▶ **Selected passage**
....................

About 15 years ago, we went in search of a new home, and a new type of home. Somehow the concept of co-housing had floated into our head space. We were attracted to the idea of ‘building a better society, one neighborhood at a time,’ to quote the current official cohousing slogan. This was pre-grandchildren and the appeal of sharing a planned community with people of all ages, including small children, seemed vastly more appealing than the 55+ adult gated communities then being marketed. So we signed up for a co-housing conference in Maryland where a new community was forming, and the following year we toured four communities, Cantine’s Island, in Saugerties, NY, award-winning Windsong in Langley, BC, Quayside Village in North Vancouver, and Trillium Hollow in Portland, OR (a city where some of our family already lived). Of these, only Windsong was completed and occupied at the time. We attended open houses at all of these, and spent a night at Windsong. We even joined two of them at the minimal membership level. People were friendly and welcoming, some were close to messianic about their chosen form of living. Forming a co-housing community is a long and challenging process and a few ‘burning souls’ are essential to sustain the effort.
We supported the living lightly on the planet philosophy of co-housing communities of which EcoVillage in Ithaca, NY, is perhaps the best known example. We liked the self-governance ideals, the espousal of diversity. We were attracted to the idea of a neighborhood planned to maximize contact among the residents, a kind of y’all come, potluck ethos very different from most suburbs, including where we live now in South Florida.

....................

▶ **Source data**
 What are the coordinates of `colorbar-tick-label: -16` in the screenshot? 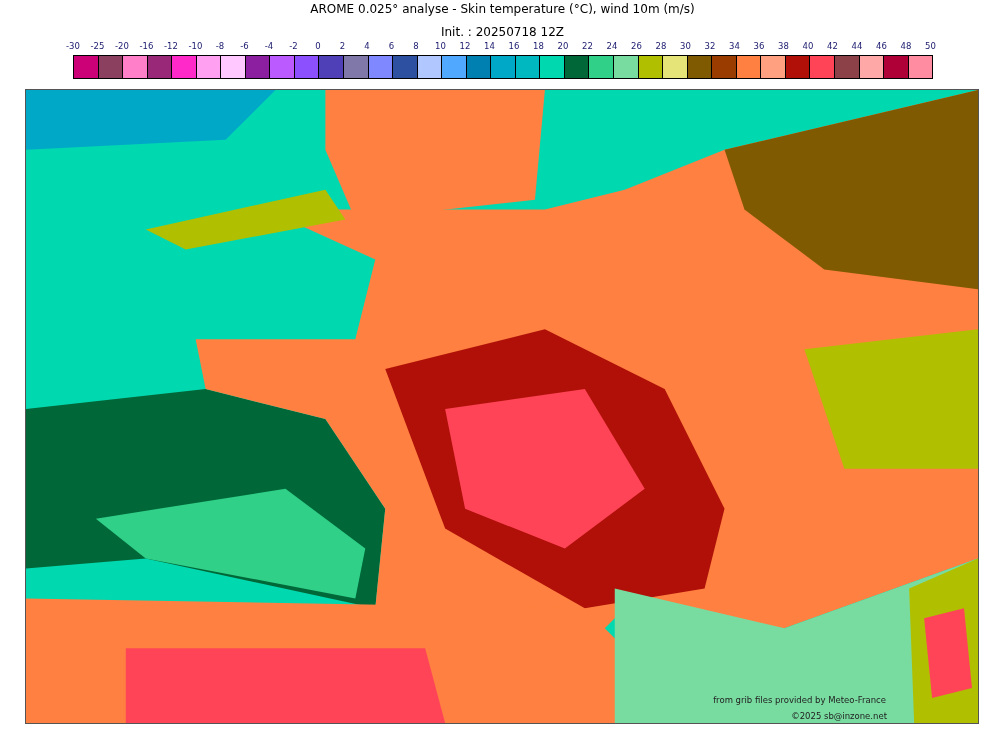 It's located at (146, 46).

....................

▶ **To-do item A**
In the co-housing passage, reproduce word for word the text between "We supported the" and "in South Florida.", inclusive.
▶ **To-do item B**
Turn the paragraph of the co-housing passage that begins "We supported the living lightly" into a short bulleted list that keeps its main facts.
▶ **To-do item C**
Check each statement against the co-housing passage and answer yes or no, quoting the words that decide it: (i) Windsong was the only one of the four toured communities that was completed and occupied at the time. (ii) The writers spent a night at Quayside Village. (iii) The co-housing conference they signed up for was held in Oregon.

▶ **Exercise response A**
We supported the living lightly on the planet philosophy of co-housing communities of which EcoVillage in Ithaca, NY, is perhaps the best known example. We liked the self-governance ideals, the espousal of diversity. We were attracted to the idea of a neighborhood planned to maximize contact among the residents, a kind of y’all come, potluck ethos very different from most suburbs, including where we live now in South Florida.

▶ **Exercise response B**
- They supported the living-lightly-on-the-planet philosophy of co-housing communities, of which EcoVillage in Ithaca, NY, is perhaps the best-known example.
- They liked the self-governance ideals and the espousal of diversity.
- They were drawn to a neighborhood planned to maximize contact among residents, with a "y'all come," potluck ethos very different from most suburbs, including where they now live in South Florida.

▶ **Exercise response C**
(i) Yes: "Of these, only Windsong was completed and occupied at the time."
(ii) No: "spent a night at Windsong."
(iii) No: "a co-housing conference in Maryland"